- Etymology: Irish: An Daoil, meaning 'the Black One'
- Native name: An Daoil (Irish)

Location
- Country: Ireland
- Province: Ulster
- County: County Donegal
- Baronies: Raphoe South and Raphoe North
- Traditional districts: The burn flows through the Finn Valley and The Laggan, two traditional 'districts' in East Donegal

Physical characteristics
- • location: Near Lough Dale, just below Cark Mountain, in East Donegal
- • location: The Burn Dale enters the River Foyle directly opposite the Islandmore, just north-north-east of Lifford
- Length: Almost 20 miles (almost 32 kilometres) long

Basin features
- River system: Foyle System

= Burn Dale =

Small river in County Donegal, Ireland

The Burn Dale (Irish: An Daoil, meaning 'the Black One') is a burn or small river in the east of County Donegal in Ulster, the northern province in Ireland.

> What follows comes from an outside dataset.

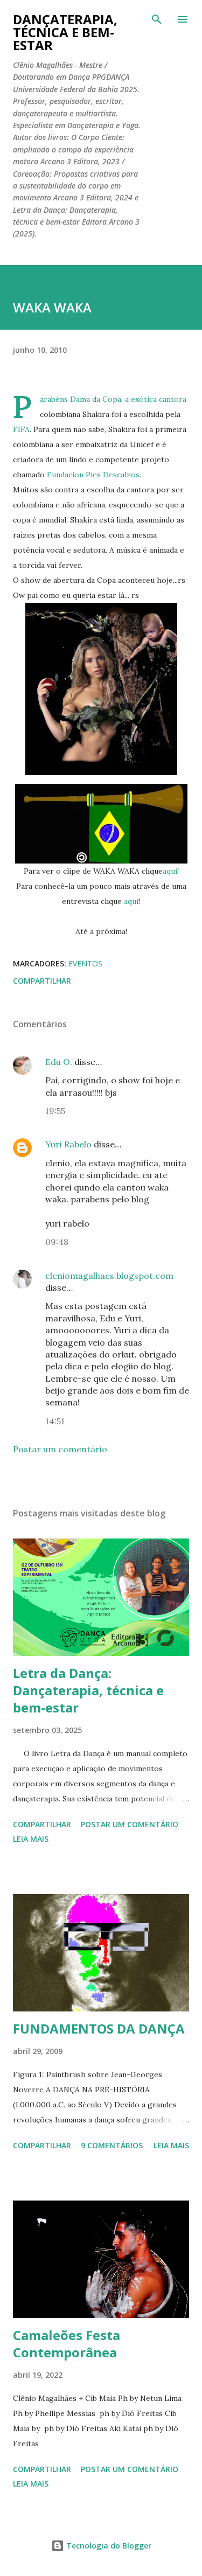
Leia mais (30, 1839)
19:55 (55, 1110)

The burn is also known in English as the Dale Burn, the Burn Deele, the Burndale River, the Deele River or the River Deele. In the Ulster Scots dialect, a 'burn' is a stream or small river.

== Course ==

The Burn Dale rises in, and flows through, East Donegal. It rises near Lough Dale, also known as Lough Deele, a lough just below Cark Mountain, very near the village and townland of Drumkeen. The burn flows to the east-south-east from its source, mainly flowing in an east-south-easterly direction for its entire course. It flows around the southern edges of both Drumkeen and Convoy, flowing about two miles to the south of Raphoe, and then flows through the village of Ballindrait. The burn flows through two baronies: Raphoe South and Raphoe North. Some stretches of the burn form the boundary between the Finn Valley and The Laggan, two traditional 'districts' in East Donegal.

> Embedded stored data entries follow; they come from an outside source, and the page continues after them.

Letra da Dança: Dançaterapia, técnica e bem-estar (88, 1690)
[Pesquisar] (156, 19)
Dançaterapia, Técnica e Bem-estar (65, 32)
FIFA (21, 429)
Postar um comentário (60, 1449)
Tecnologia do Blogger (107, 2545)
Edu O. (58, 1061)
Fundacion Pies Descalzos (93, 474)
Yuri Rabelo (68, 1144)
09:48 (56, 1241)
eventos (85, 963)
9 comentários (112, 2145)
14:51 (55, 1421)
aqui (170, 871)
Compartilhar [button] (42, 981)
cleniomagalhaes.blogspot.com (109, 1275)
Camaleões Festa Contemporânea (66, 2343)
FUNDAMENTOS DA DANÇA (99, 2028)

The mouth of the Burn Dale is where the townland of Coolatee 'marches up against' (borders or meets) the townland of Wood Island, on the northern outskirts of Lifford. It empties into the River Foyle directly opposite the Islandmore, a townland and part of an island that is just under a mile east from Mulrine's Bridge, entering a channel of the Foyle about a mile north-north-east of Lifford Bridge. The Burn Dale is almost 20 miles (almost 32 kilometres) long.

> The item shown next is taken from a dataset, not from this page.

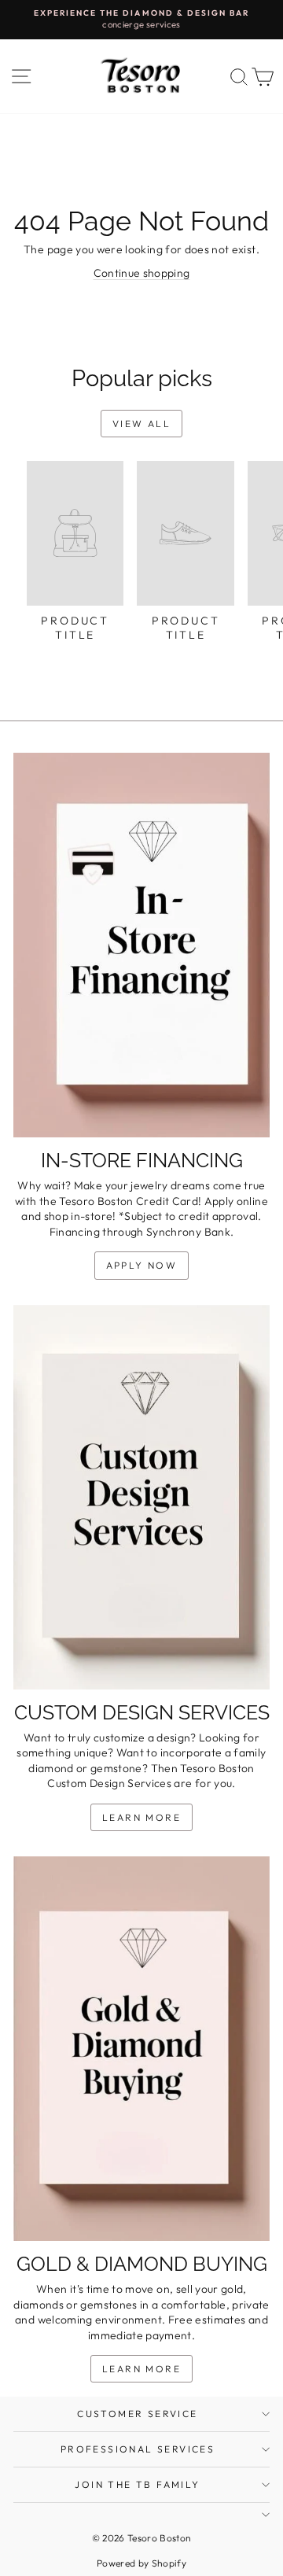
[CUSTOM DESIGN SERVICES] (141, 1497)
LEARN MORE (141, 1817)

The N13 crosses the Burn Dale just outside Drumkeen, while the N14 crosses the Burn Dale at Mulrine's Bridge, near the Rossgeir Junction, just to the north of Lifford. The stretch of the R236 known locally as 'the Braaid Rayid' or 'the Braaid Roád', both Ulster-Scots terms meaning 'the Broad Road', crosses the Burn Dale at Glasly Bridge, just to the west-south-west of Convoy. The R264 crosses the Burn Dale in Ballindrait.